## Problem to solve:
Repeat, word for word and with nothing added, each line from the one containing "The height and width of the screenshot is (469, 647)." to the final line of the data, keeping both ends. Pictures are not part of the copy.

## Material provided:
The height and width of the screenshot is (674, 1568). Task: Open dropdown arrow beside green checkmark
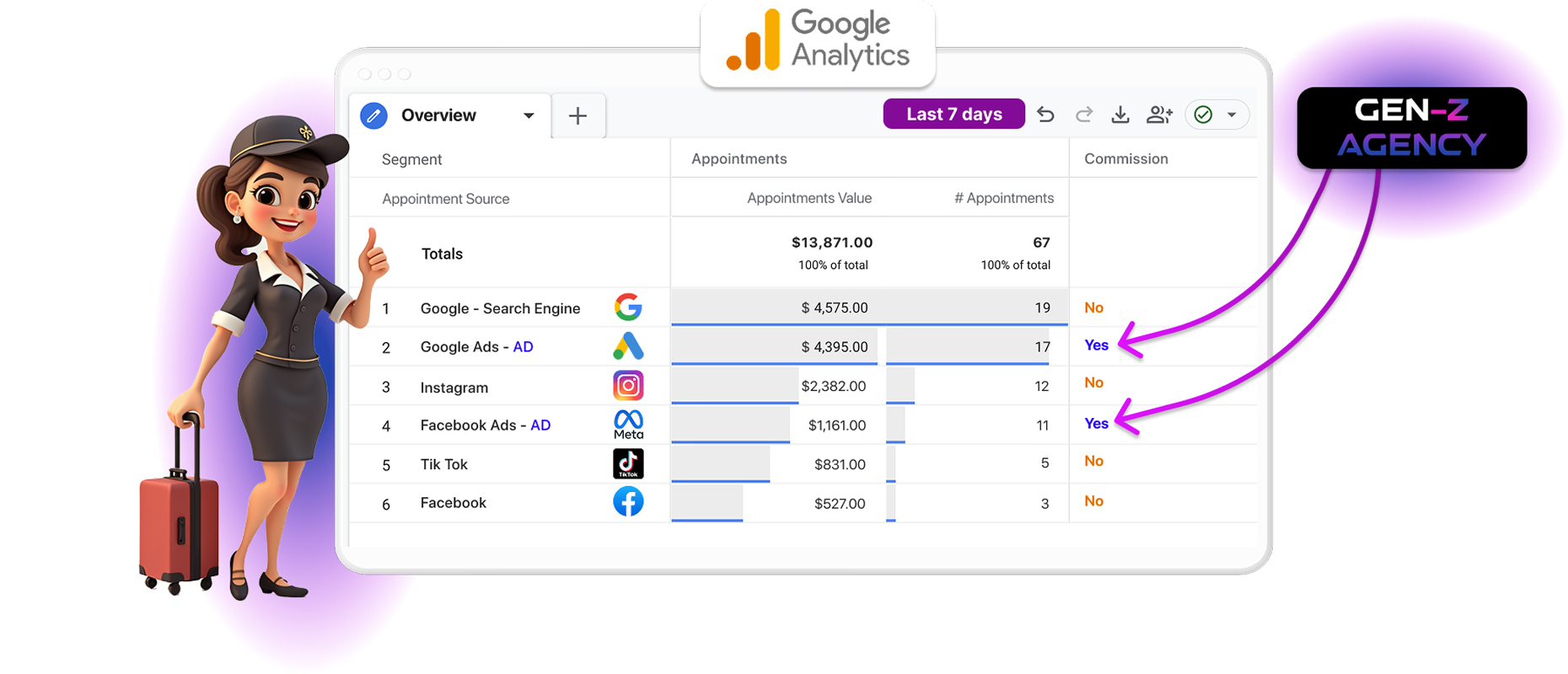point(1232,115)
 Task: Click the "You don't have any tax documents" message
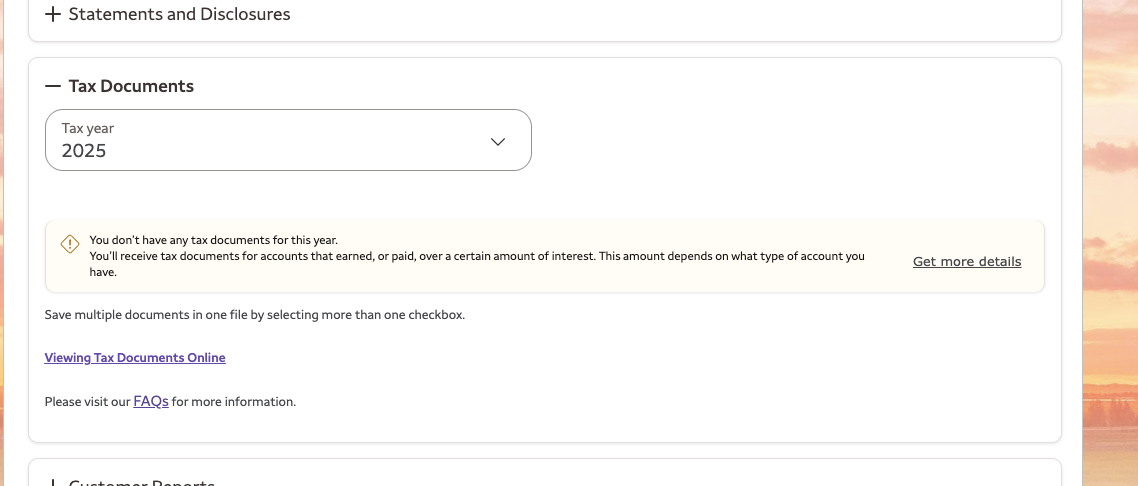[x=213, y=240]
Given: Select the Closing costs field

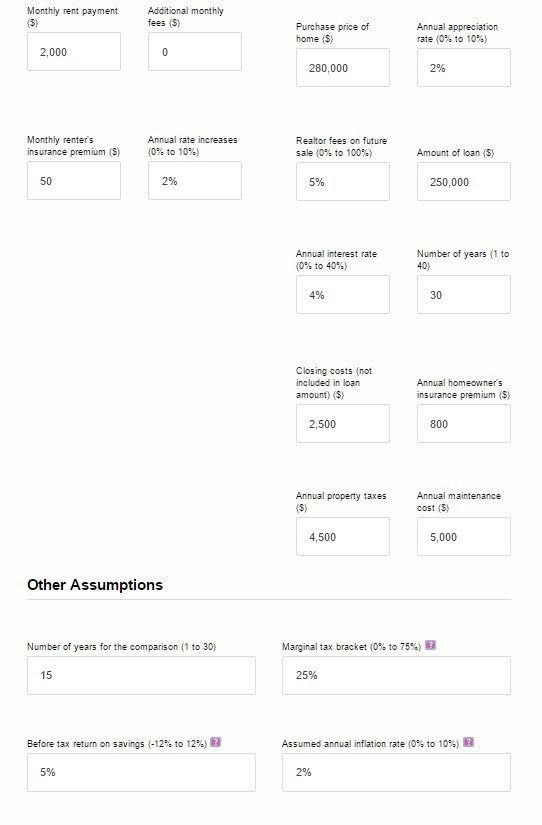Looking at the screenshot, I should click(343, 424).
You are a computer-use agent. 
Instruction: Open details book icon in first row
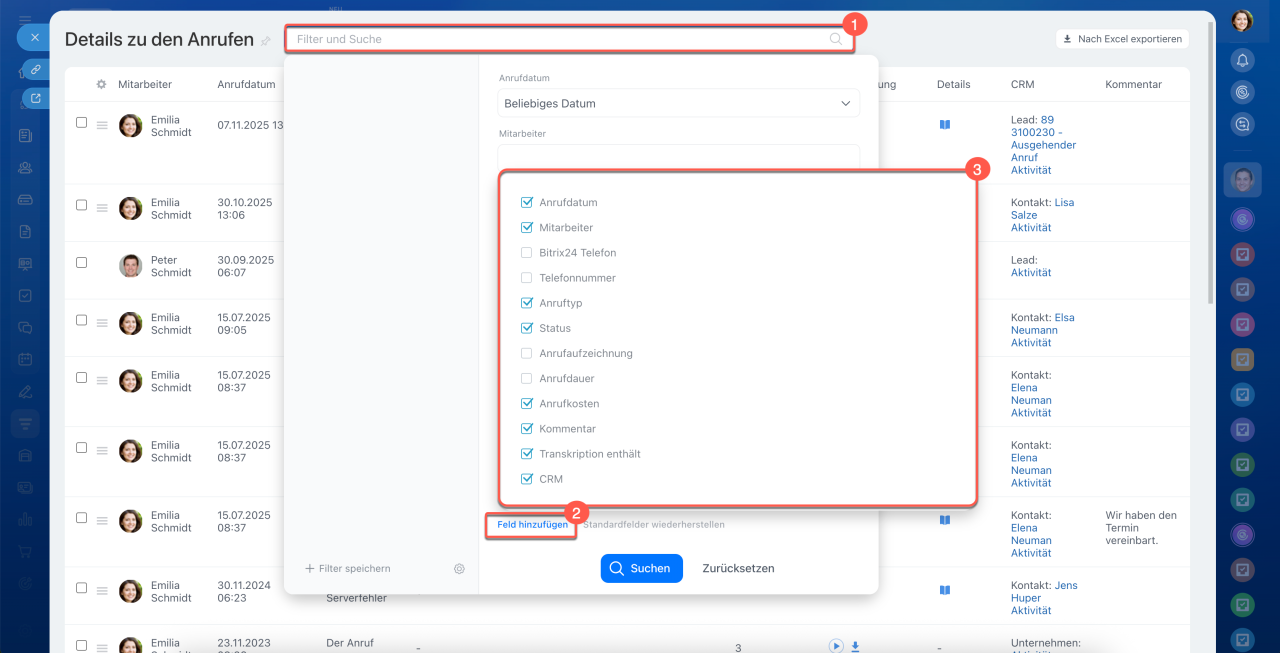[x=945, y=125]
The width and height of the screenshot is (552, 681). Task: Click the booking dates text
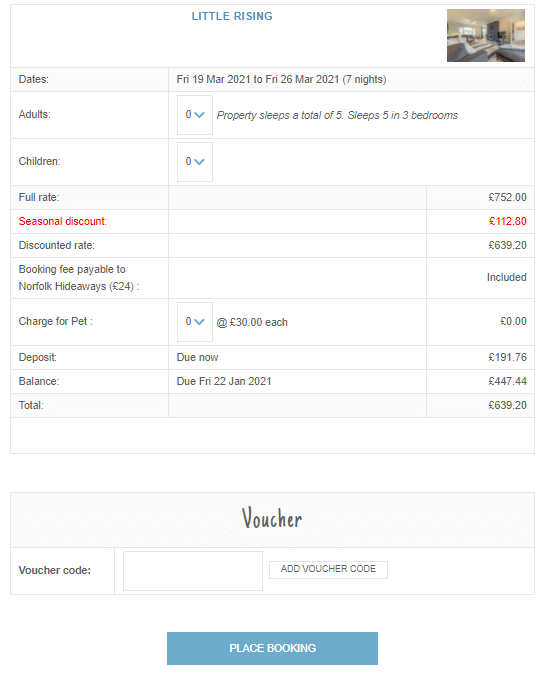281,79
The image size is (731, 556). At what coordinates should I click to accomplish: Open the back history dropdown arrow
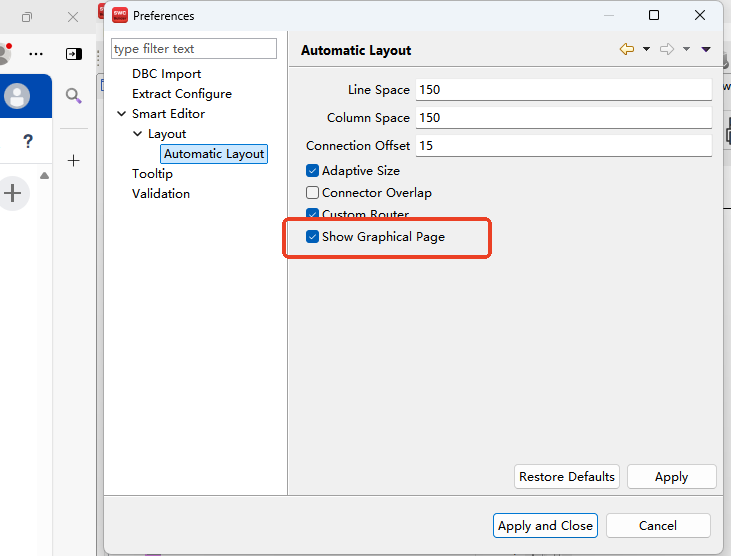[x=646, y=49]
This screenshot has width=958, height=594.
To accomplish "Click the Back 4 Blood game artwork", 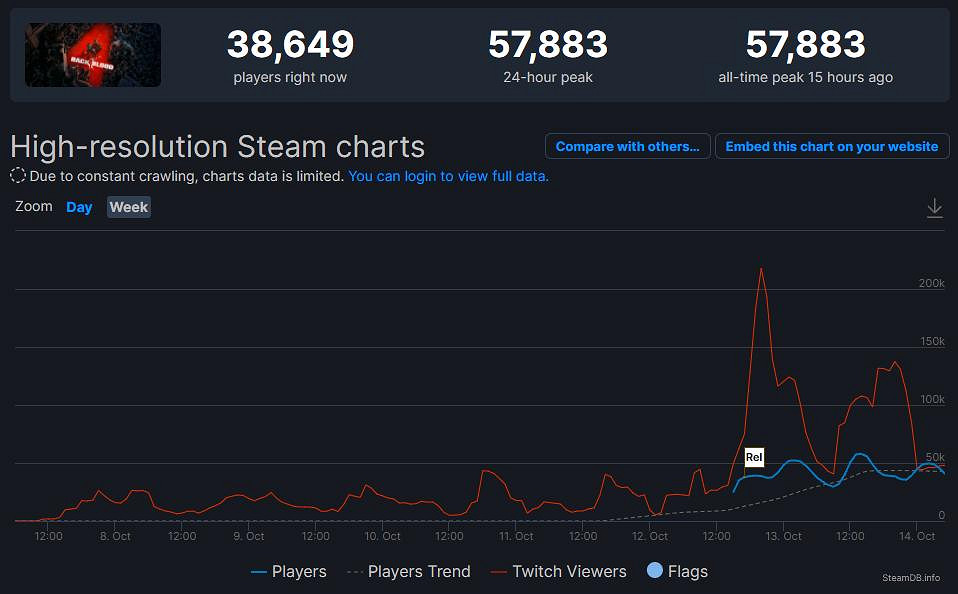I will (92, 55).
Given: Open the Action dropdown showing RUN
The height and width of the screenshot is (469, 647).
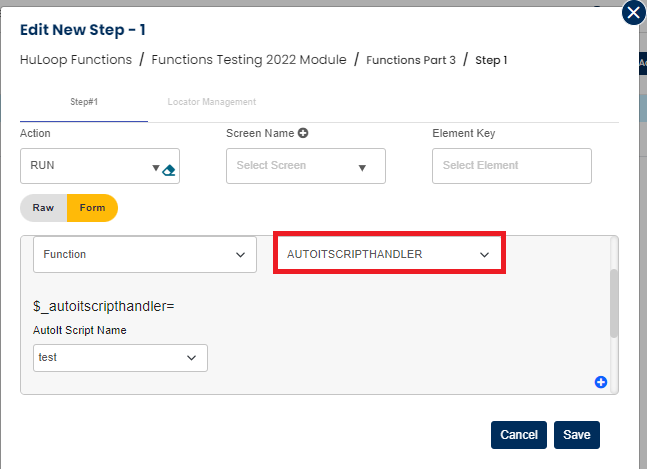Looking at the screenshot, I should click(x=90, y=166).
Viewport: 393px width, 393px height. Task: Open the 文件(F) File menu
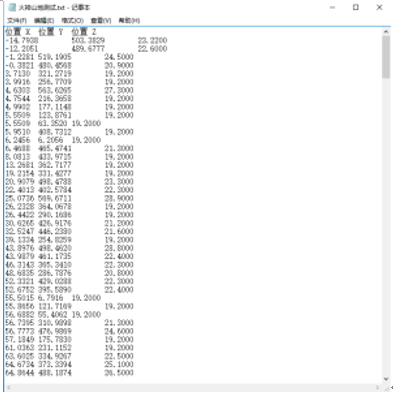[x=17, y=21]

## Solution to this exercise:
The height and width of the screenshot is (469, 647).
Looking at the screenshot, I should click(x=90, y=166).
Viewport: 393px width, 393px height. Task: Open the 文件(F) File menu
[x=17, y=21]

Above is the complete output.